CME INDIA Tail-Piece

1. What is Setmelanotide?

A selective melanocortin-4 receptor (MC4R) agonist designed to treat genetic forms of obesity caused by impaired MC4R signaling.

FDA-Approved Indications

  •  POMC deficiency obesity
  •  LEPR deficiency obesity
  • Bardet-Biedl Syndrome (BBS)
  • Approved for children ≥6 years and adults

Mechanism of Action

  • MC4R is a key regulator of hunger and satiety in the hypothalamus.
  • Setmelanotide restores MC4R pathway signaling.

Worth to know

>10% weight loss sustained in POMC/LEPR deficiency
Significant reduction in hunger scores
Not yet approved by CDSCO (India’s drug regulator)
Currently not commercially available in India
Cost (Internationally)
Approximate US pricing:
$330,000–$450,000 per year (USD) (That’s ₹2.75–3.75 crore annually)
(Note: Dose is weight-based, costs vary by age/weight)

2. Monogenic Obesity: Are We Missing the Diagnosis?
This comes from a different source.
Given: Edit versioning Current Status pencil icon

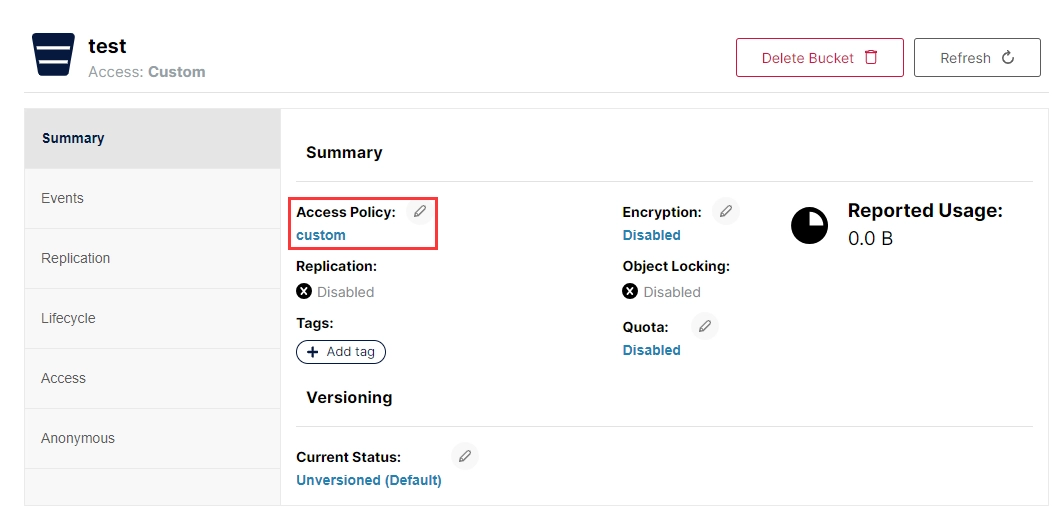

Insights from 521 Obese Patients via Exome Sequencing

(Künzel, R., Faust, H., Bundalian, L. et al. Detecting monogenic obesity: a systematic exome-wide workup of over 500 individuals. Int J Obes (2025). https://doi.org/10.1038/s41366-025-01819-0)

Key Findings:

Diagnostic Yield
Monogenic obesity: 5.8%
Potentially obesogenic variant: 7.1%
Total with relevant findings: 12.9%
Higher Yield in Subgroups
Children with obesity: 6.3% yield
Syndromic obesity: 7.0% yield
Lower yield in severe obesity — unexpected!
Obesity Gene Panels Are Incomplete
40% of detected monogenic variants were in genes not included in current gene panels
Whole-exome sequencing (WES) outperformed limited panels

Clinical Pearls:

Don’t restrict genetic testing to extreme obesity cases
Consider WES in syndromic/early-onset pediatric obesity
Expand gene panels to include syndromic obesity genes
Genetic insights can guide personalized care & family counseling

Bottom Line:

Genetic testing in obesity reveals clinically actionable variants in ~13% of cases—WES > Panels. Broader genetic screening may redefine obesity care, especially in pediatric & syndromic patients.